───── RAW DATA ─────
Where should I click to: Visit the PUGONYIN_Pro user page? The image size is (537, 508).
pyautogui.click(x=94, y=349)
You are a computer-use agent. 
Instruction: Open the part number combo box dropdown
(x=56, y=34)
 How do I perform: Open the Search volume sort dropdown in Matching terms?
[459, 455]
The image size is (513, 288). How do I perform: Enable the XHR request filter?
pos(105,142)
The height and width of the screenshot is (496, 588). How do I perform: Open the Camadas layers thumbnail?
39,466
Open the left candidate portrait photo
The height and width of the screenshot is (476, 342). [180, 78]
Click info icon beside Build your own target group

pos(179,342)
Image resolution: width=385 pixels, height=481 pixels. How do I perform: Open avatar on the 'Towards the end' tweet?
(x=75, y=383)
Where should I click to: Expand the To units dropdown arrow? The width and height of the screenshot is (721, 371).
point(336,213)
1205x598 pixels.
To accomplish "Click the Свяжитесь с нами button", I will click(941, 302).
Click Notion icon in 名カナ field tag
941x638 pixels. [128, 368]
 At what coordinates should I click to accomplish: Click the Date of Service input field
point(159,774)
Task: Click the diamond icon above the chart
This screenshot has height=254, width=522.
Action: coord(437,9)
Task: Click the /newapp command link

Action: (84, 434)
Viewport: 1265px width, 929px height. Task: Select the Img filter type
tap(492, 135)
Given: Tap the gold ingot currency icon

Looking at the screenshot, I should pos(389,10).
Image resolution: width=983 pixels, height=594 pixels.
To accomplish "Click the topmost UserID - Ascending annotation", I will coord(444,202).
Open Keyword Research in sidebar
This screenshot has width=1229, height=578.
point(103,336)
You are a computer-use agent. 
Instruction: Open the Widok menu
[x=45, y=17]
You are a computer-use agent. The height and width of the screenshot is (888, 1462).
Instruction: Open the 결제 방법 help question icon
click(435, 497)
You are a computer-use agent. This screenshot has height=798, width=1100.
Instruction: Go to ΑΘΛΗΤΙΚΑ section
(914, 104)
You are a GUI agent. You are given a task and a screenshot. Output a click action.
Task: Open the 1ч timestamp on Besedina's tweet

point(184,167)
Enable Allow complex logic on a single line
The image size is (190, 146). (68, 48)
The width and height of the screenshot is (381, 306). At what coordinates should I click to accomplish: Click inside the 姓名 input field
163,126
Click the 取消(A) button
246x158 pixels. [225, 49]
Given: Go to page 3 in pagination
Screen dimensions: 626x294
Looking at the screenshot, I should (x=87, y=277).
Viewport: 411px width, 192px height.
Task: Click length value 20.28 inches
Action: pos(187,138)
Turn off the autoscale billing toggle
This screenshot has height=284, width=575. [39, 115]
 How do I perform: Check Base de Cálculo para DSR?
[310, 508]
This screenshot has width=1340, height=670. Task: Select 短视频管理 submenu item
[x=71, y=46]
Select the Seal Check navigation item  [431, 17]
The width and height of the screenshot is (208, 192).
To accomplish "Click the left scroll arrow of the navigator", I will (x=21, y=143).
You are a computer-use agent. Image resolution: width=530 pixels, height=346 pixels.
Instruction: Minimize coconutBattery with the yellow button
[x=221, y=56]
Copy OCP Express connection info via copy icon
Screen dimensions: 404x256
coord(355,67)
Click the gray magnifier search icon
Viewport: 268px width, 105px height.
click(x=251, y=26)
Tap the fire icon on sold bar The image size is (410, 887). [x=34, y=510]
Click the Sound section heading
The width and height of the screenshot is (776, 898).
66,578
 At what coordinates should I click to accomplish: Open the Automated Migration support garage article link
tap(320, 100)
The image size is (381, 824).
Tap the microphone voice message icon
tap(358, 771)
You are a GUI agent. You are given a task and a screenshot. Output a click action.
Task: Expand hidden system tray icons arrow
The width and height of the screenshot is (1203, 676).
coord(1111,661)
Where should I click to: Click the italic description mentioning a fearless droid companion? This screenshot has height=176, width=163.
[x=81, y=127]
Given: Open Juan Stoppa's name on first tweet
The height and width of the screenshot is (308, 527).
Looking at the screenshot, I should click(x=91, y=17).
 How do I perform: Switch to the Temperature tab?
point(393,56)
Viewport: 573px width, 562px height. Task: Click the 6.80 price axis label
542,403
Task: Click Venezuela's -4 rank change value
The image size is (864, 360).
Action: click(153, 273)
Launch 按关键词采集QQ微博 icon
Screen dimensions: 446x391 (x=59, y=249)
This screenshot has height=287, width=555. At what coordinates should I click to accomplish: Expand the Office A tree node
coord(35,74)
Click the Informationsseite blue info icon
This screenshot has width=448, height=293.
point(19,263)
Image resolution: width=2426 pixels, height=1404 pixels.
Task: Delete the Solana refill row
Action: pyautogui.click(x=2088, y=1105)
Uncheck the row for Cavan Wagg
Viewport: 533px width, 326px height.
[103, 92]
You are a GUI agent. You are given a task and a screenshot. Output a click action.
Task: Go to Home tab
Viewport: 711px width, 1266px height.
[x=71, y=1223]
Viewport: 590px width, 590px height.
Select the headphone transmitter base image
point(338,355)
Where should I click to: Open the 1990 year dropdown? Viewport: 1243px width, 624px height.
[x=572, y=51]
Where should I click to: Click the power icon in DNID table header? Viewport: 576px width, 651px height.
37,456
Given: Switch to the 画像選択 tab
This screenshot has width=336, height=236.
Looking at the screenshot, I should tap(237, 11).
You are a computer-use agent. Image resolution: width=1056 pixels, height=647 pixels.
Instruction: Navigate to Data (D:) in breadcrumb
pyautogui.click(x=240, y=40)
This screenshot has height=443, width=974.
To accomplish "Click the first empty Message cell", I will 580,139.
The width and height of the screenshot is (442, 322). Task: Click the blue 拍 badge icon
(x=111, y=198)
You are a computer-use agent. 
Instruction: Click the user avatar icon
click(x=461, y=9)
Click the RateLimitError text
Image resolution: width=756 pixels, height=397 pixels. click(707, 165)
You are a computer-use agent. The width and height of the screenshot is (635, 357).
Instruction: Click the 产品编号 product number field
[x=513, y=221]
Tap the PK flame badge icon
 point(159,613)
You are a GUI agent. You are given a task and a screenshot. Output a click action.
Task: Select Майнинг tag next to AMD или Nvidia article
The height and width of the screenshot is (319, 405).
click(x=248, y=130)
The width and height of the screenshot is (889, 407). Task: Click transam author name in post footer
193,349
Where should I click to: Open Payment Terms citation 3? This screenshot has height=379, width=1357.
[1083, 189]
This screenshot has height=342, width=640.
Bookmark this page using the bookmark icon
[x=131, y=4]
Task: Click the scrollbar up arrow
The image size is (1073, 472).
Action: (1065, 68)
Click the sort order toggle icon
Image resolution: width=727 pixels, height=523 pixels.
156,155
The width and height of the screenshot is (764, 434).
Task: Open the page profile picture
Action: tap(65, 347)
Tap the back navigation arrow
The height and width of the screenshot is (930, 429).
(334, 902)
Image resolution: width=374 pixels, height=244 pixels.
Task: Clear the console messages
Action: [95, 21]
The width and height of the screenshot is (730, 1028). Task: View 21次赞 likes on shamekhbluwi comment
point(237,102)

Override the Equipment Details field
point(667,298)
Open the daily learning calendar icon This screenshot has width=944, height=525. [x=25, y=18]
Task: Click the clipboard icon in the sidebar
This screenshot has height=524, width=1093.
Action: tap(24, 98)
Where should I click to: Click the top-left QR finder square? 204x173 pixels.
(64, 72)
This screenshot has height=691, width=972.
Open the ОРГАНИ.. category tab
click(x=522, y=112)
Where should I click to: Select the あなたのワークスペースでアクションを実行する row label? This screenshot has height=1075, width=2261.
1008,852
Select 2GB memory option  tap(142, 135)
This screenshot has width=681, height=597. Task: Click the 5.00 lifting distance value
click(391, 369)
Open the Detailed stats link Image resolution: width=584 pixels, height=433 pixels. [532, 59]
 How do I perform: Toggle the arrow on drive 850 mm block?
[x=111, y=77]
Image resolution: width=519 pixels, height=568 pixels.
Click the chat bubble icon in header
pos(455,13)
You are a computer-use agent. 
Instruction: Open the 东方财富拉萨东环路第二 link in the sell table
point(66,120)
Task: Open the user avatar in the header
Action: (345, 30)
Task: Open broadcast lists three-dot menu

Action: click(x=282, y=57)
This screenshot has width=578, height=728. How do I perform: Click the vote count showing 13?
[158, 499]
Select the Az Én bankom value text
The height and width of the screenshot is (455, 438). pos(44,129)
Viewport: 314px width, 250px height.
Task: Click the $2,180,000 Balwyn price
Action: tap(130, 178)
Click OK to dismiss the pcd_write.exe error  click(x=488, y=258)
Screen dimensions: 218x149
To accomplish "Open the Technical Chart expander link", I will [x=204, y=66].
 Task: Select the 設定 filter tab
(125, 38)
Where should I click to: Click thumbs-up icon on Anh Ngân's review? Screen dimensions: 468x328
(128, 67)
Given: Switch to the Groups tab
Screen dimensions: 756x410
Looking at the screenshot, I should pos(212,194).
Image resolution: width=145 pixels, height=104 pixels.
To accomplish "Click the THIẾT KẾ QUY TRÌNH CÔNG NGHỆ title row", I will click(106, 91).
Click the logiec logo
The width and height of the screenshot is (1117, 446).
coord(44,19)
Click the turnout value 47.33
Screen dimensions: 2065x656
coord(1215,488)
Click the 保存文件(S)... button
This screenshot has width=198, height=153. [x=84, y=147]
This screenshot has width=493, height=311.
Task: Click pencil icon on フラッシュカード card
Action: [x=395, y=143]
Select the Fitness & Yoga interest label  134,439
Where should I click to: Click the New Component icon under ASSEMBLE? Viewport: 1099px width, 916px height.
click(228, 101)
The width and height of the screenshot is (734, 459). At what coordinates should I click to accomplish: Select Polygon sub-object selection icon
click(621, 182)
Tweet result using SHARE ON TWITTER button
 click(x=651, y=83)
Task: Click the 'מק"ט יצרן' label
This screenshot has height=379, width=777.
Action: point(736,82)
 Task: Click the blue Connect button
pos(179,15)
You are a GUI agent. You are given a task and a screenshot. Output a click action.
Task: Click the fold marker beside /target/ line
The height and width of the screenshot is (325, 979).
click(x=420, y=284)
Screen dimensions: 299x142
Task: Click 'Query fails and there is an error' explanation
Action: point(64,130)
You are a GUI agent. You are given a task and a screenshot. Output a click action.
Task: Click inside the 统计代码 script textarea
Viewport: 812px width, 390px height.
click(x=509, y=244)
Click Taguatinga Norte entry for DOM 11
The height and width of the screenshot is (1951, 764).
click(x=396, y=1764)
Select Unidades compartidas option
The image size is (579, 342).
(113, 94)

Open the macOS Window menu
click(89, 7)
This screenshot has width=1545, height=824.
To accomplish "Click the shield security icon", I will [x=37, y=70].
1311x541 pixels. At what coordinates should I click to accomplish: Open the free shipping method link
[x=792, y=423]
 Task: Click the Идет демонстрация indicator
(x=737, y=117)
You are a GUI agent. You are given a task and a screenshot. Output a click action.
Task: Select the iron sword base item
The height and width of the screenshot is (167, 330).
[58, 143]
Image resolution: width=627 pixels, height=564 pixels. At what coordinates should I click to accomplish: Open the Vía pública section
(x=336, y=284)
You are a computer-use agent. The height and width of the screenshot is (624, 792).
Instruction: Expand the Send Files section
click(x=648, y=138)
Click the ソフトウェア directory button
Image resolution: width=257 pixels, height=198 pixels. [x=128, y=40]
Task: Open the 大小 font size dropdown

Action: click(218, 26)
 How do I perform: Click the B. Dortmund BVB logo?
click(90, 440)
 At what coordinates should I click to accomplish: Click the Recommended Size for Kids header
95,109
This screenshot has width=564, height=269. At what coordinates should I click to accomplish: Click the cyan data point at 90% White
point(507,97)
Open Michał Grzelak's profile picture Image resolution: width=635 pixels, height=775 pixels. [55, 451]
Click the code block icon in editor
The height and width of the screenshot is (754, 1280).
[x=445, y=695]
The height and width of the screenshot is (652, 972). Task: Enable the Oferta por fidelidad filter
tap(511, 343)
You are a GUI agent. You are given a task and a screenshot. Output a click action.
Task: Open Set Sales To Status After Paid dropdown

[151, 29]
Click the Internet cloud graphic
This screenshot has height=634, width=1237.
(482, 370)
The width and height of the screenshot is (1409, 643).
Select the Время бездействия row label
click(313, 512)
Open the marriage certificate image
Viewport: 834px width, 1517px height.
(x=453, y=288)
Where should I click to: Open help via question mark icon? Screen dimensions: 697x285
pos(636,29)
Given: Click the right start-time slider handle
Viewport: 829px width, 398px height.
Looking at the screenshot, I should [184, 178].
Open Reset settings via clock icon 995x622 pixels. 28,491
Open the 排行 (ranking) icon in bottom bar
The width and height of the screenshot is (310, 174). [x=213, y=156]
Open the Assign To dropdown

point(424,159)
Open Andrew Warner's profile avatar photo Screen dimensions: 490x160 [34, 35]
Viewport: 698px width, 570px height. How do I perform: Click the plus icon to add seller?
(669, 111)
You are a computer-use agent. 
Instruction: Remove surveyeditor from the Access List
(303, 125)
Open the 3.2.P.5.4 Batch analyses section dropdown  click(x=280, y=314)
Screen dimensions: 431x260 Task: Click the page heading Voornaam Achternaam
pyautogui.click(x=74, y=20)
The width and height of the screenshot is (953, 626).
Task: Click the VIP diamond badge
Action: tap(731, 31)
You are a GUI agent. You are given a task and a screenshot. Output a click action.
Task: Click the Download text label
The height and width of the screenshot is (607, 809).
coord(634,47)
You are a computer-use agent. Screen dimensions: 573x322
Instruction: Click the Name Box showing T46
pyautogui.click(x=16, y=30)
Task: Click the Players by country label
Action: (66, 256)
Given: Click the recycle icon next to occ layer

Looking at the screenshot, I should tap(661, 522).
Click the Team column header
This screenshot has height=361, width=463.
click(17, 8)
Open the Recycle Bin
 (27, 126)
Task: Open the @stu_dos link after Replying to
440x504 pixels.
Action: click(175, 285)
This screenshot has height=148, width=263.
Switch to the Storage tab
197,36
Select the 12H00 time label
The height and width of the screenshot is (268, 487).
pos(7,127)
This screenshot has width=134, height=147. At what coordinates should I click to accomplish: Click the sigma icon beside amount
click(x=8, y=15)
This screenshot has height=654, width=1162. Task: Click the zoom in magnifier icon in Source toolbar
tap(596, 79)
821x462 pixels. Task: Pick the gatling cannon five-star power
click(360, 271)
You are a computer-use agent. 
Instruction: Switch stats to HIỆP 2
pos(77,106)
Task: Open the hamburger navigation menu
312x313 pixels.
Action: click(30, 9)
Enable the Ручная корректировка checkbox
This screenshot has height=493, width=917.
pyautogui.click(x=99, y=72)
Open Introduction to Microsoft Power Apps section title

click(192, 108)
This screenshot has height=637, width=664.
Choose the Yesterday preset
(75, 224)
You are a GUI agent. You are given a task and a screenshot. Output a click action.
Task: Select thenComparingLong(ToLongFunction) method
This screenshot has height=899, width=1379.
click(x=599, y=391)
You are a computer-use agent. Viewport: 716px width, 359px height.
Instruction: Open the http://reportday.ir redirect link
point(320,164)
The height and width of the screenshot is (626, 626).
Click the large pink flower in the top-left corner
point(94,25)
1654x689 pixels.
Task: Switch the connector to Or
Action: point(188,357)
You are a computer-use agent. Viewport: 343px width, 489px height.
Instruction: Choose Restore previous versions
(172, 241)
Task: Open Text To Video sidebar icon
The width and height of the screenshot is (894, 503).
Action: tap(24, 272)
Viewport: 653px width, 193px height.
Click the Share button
─────
- WORK INSTRUCTIONS
Your task is to list each line of the records with the word "sidebar".

- THE ANSWER
Open Keyword Research in sidebar
Task: Click the clipboard icon in the sidebar
Task: Open Text To Video sidebar icon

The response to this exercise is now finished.